**TASK DESCRIPTION:**
An exact transcription of all the entries below is required.

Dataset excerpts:
_____

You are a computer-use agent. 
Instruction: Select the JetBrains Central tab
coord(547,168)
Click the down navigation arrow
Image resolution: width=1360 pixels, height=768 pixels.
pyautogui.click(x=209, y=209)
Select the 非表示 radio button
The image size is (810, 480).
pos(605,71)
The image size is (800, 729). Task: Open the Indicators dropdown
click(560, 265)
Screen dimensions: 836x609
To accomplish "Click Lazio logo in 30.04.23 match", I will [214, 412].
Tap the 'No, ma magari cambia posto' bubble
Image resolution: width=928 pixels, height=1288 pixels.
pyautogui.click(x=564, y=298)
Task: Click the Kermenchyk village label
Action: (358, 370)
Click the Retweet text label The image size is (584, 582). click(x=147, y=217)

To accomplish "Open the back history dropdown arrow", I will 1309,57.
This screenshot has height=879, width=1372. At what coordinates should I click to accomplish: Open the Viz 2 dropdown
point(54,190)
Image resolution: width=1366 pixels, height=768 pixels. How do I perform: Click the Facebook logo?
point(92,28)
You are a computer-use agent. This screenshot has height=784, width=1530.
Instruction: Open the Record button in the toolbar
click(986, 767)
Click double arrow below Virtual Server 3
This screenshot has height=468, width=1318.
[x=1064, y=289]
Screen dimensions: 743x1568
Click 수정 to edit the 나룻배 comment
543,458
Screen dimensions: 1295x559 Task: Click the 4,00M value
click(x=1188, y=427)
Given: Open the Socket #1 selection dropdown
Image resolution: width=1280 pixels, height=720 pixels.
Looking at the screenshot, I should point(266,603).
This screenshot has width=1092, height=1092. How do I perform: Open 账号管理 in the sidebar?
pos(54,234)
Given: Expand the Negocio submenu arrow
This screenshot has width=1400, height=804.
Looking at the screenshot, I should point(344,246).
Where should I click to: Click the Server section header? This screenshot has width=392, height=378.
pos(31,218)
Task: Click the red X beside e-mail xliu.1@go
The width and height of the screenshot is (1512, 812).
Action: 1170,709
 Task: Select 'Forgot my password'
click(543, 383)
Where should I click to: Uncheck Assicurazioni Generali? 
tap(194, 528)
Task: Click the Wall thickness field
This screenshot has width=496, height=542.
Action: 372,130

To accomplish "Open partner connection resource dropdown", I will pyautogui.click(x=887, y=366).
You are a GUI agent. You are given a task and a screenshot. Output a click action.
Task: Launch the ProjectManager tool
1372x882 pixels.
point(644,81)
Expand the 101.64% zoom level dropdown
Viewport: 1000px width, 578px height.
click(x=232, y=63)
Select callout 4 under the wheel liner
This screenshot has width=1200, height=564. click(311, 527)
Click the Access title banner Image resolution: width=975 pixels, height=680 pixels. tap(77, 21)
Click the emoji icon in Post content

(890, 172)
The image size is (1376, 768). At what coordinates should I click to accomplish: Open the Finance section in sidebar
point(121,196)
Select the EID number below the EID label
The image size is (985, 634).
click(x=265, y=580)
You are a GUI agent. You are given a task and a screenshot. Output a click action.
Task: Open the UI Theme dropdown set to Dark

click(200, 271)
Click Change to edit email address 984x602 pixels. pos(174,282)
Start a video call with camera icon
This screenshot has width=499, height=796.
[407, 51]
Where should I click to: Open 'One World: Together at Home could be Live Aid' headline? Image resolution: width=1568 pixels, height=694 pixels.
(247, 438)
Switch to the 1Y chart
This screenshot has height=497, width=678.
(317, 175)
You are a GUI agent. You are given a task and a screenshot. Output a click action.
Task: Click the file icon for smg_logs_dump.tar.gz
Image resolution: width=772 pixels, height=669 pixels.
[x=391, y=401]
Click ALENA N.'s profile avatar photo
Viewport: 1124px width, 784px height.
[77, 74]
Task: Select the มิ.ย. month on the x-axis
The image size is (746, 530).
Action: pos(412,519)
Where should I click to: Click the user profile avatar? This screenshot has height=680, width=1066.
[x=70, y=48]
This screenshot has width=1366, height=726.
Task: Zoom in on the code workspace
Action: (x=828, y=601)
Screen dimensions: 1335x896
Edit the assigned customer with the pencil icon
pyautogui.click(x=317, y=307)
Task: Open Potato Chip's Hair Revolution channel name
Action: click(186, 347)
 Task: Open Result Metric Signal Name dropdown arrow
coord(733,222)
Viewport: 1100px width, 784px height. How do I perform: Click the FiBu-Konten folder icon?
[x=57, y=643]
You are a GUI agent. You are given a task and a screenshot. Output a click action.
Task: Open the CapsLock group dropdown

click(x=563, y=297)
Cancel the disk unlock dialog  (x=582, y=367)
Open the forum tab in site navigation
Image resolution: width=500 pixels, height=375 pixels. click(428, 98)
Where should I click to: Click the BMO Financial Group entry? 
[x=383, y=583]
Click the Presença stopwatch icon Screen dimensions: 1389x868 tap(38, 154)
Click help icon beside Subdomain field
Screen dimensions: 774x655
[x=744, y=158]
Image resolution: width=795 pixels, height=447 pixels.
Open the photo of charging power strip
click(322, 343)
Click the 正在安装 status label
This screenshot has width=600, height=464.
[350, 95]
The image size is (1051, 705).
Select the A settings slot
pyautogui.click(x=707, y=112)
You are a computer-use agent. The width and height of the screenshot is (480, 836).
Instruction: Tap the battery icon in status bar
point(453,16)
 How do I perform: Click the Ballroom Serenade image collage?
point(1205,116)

_____

**EXERCISE RESULT:**
You are a computer-use agent. 
Instruction: Select the JetBrains Central tab
coord(547,168)
Click the down navigation arrow
Image resolution: width=1360 pixels, height=768 pixels.
pyautogui.click(x=209, y=209)
Select the 非表示 radio button
The image size is (810, 480).
pos(605,71)
The image size is (800, 729). Task: Open the Indicators dropdown
click(560, 265)
Screen dimensions: 836x609
To accomplish "Click Lazio logo in 30.04.23 match", I will [214, 412].
Tap the 'No, ma magari cambia posto' bubble
Image resolution: width=928 pixels, height=1288 pixels.
pyautogui.click(x=564, y=298)
Task: Click the Kermenchyk village label
Action: (358, 370)
Click the Retweet text label The image size is (584, 582). click(x=147, y=217)

To accomplish "Open the back history dropdown arrow", I will 1309,57.
This screenshot has height=879, width=1372. At what coordinates should I click to accomplish: Open the Viz 2 dropdown
point(54,190)
Image resolution: width=1366 pixels, height=768 pixels. How do I perform: Click the Facebook logo?
point(92,28)
You are a computer-use agent. This screenshot has height=784, width=1530.
Instruction: Open the Record button in the toolbar
click(986, 767)
Click double arrow below Virtual Server 3
This screenshot has height=468, width=1318.
[x=1064, y=289]
Screen dimensions: 743x1568
Click 수정 to edit the 나룻배 comment
543,458
Screen dimensions: 1295x559 Task: Click the 4,00M value
click(x=1188, y=427)
Given: Open the Socket #1 selection dropdown
Image resolution: width=1280 pixels, height=720 pixels.
Looking at the screenshot, I should point(266,603).
This screenshot has width=1092, height=1092. How do I perform: Open 账号管理 in the sidebar?
pos(54,234)
Given: Expand the Negocio submenu arrow
This screenshot has width=1400, height=804.
Looking at the screenshot, I should point(344,246).
Where should I click to: Click the Server section header? This screenshot has width=392, height=378.
pos(31,218)
Task: Click the red X beside e-mail xliu.1@go
The width and height of the screenshot is (1512, 812).
Action: 1170,709
 Task: Select 'Forgot my password'
click(543, 383)
Where should I click to: Uncheck Assicurazioni Generali? 
tap(194, 528)
Task: Click the Wall thickness field
This screenshot has width=496, height=542.
Action: 372,130

To accomplish "Open partner connection resource dropdown", I will pyautogui.click(x=887, y=366).
You are a GUI agent. You are given a task and a screenshot. Output a click action.
Task: Launch the ProjectManager tool
1372x882 pixels.
point(644,81)
Expand the 101.64% zoom level dropdown
Viewport: 1000px width, 578px height.
click(x=232, y=63)
Select callout 4 under the wheel liner
This screenshot has width=1200, height=564. click(311, 527)
Click the Access title banner Image resolution: width=975 pixels, height=680 pixels. tap(77, 21)
Click the emoji icon in Post content

(890, 172)
The image size is (1376, 768). At what coordinates should I click to accomplish: Open the Finance section in sidebar
point(121,196)
Select the EID number below the EID label
The image size is (985, 634).
click(x=265, y=580)
You are a GUI agent. You are given a task and a screenshot. Output a click action.
Task: Open the UI Theme dropdown set to Dark

click(200, 271)
Click Change to edit email address 984x602 pixels. pos(174,282)
Start a video call with camera icon
This screenshot has width=499, height=796.
[407, 51]
Where should I click to: Open 'One World: Together at Home could be Live Aid' headline? Image resolution: width=1568 pixels, height=694 pixels.
(247, 438)
Switch to the 1Y chart
This screenshot has height=497, width=678.
(317, 175)
You are a GUI agent. You are given a task and a screenshot. Output a click action.
Task: Click the file icon for smg_logs_dump.tar.gz
Image resolution: width=772 pixels, height=669 pixels.
[x=391, y=401]
Click ALENA N.'s profile avatar photo
Viewport: 1124px width, 784px height.
[77, 74]
Task: Select the มิ.ย. month on the x-axis
The image size is (746, 530).
Action: pos(412,519)
Where should I click to: Click the user profile avatar? This screenshot has height=680, width=1066.
[x=70, y=48]
This screenshot has width=1366, height=726.
Task: Zoom in on the code workspace
Action: (x=828, y=601)
Screen dimensions: 1335x896
Edit the assigned customer with the pencil icon
pyautogui.click(x=317, y=307)
Task: Open Potato Chip's Hair Revolution channel name
Action: click(186, 347)
 Task: Open Result Metric Signal Name dropdown arrow
coord(733,222)
Viewport: 1100px width, 784px height. How do I perform: Click the FiBu-Konten folder icon?
[x=57, y=643]
You are a GUI agent. You are given a task and a screenshot. Output a click action.
Task: Open the CapsLock group dropdown

click(x=563, y=297)
Cancel the disk unlock dialog  (x=582, y=367)
Open the forum tab in site navigation
Image resolution: width=500 pixels, height=375 pixels. click(428, 98)
Where should I click to: Click the BMO Financial Group entry? 
[x=383, y=583]
Click the Presença stopwatch icon Screen dimensions: 1389x868 tap(38, 154)
Click help icon beside Subdomain field
Screen dimensions: 774x655
[x=744, y=158]
Image resolution: width=795 pixels, height=447 pixels.
Open the photo of charging power strip
click(322, 343)
Click the 正在安装 status label
This screenshot has width=600, height=464.
[350, 95]
The image size is (1051, 705).
Select the A settings slot
pyautogui.click(x=707, y=112)
You are a computer-use agent. The width and height of the screenshot is (480, 836).
Instruction: Tap the battery icon in status bar
point(453,16)
 How do I perform: Click the Ballroom Serenade image collage?
point(1205,116)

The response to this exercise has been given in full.